Addressing Weight Loss

  • Nutritional Counseling: Work with a registered dietitian or nutritionist to develop a personalized meal plan that addresses nutritional deficiencies and promotes healthy weight gain.
  • Appetite Stimulants: In some cases, medications to stimulate appetite may be considered under medical supervision.
  • Smaller, Frequent Meals: Eating smaller meals more frequently throughout the day can be easier to manage than large meals, especially when dealing with pain or fatigue.
  • Nutrient-Dense Foods: Focus on consuming nutrient-dense foods that provide essential vitamins, minerals, and calories.

Other strategies for coping and well-being

  • Gentle Physical Activity: Engage in regular, gentle movement like walking, swimming, or yoga, based on your ability.

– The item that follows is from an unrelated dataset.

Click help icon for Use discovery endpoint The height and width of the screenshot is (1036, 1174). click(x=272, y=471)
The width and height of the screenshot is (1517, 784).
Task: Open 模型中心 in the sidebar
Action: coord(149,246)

Listen to your body and avoid activities that worsen pain.
  • Emotional Support: Address depression and anxiety through professional mental health support and peer support groups.
  • Medication Management: Collaborate with your doctor to effectively manage medication side effects, including weight loss.
  • Stress Reduction: Practice stress reduction techniques such as meditation, deep breathing, or spending time in nature.

Important Considerations

  • Blood Hormone Levels: Before starting any hormone supplements, it is recommended to consult with your physician and have your blood hormone levels tested. This is crucial as chronic pain can deplete the endocrine system, and the tests will check how effectively it is working. The recommended hormone test includes cortisol, DHEA, pregnenolone, and testosterone. In addition, the Inflammatory Markers blood test should include ESR, CRP, and cytokines. It's important to note that a hormone deficiency may cause increased impairments and pain, while an elevated inflammatory marker calls for more aggressive control of spinal canal inflammation. As always, consult your physician before taking any new vitamins or supplements.
  • Implanted Medical Devices: Please read bulletin 68 and this article, Pain Pump Do's and Don'ts and Things They Won't Tell You before considering risky invasive treatment options as they should only be considered as a last resort.
  • ESI'S and Epidurals: Epidural and epidural Corticosteroid Injections (ESI) are a no-no for Arachnoiditis patients. The FDA issued a black box warning, the strongest warning they issue, warning about the side effects, including Arachnoiditis. It's left up to the physician who is giving the injections to explain the warning to you, and they rarely do.

Research and Future Directions

Ongoing research into arachnoiditis offers much hope:

  • Improved Diagnostic Tools: Research is focused on developing accurate and early diagnostic tests to improve timely interventions.
  • Novel Treatments: Scientists actively explore new treatments targeting the underlying inflammation and symptomatic relief.
  • Increased Awareness: Raising awareness among healthcare professionals is vital for earlier diagnosis and appropriate management.

Continued research, advocacy, and collaboration are essential for improving the lives of individuals living with arachnoiditis.